Demand for clean cooking methods have increased as more households take up liquefied petroleum gas (LPG) thereby sending the price of the commodity through the roof.
The government of Kenya now plans to license more liquefied petroleum gas (LPG) import terminals along the Indian Ocean coastline to boost uptake of the clean energy source, the energy regulator has said.
Daniel Kiptoo, director-general, Energy and Petroleum Regulatory Authority (EPRA) told journalists in Nairobi that the country currently relies on only one privately owned import terminal to satisfy the country’s domestic demand for cooking gas.

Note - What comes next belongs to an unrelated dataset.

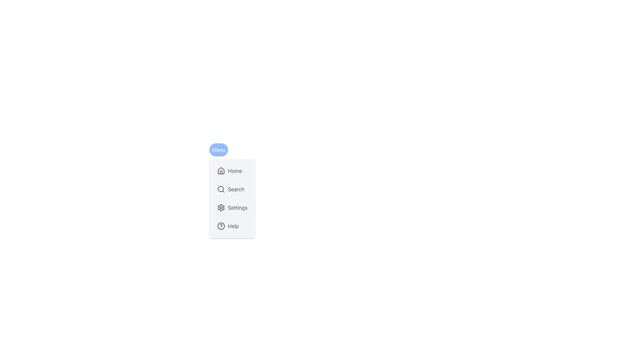 This screenshot has width=631, height=355. Describe the element at coordinates (221, 170) in the screenshot. I see `the 'Home' menu item icon located to the left of the text label 'Home' in the vertical menu stack` at that location.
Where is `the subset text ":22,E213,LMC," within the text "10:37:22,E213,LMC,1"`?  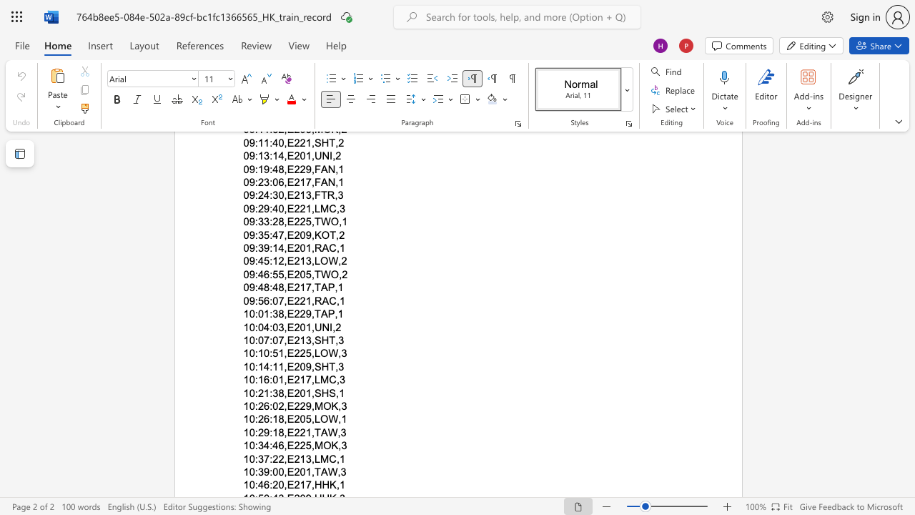
the subset text ":22,E213,LMC," within the text "10:37:22,E213,LMC,1" is located at coordinates (269, 458).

“We need to have more LPG import terminals to increase supply,” he said during the release of the 2021 Energy and Petroleum Statistics Report.
Kiptoo added that Kenya is keen to have more berths for unloading LPG carriers to lower the cost of cooking gas in the market. He said that Kenya currently has no local production of natural gas and is therefore dependent on imports of LPG.
The energy regulator said eight private sector players have expressed interest in constructing import terminals for LPG.
Kiptoo observed that more import terminals will also increase the country’s storage capacity and therefore will attract bigger LPG vessels to supply the cooking gas to the Kenyan market.
The official noted that currently, Kenya’s capita consumption of LPG stands at 7.5 kg compared to a target of 15 kg. He noted that the lower cost of LPG will attract more households to switch from Kerosene, charcoal or firewood to clean cooking fuels.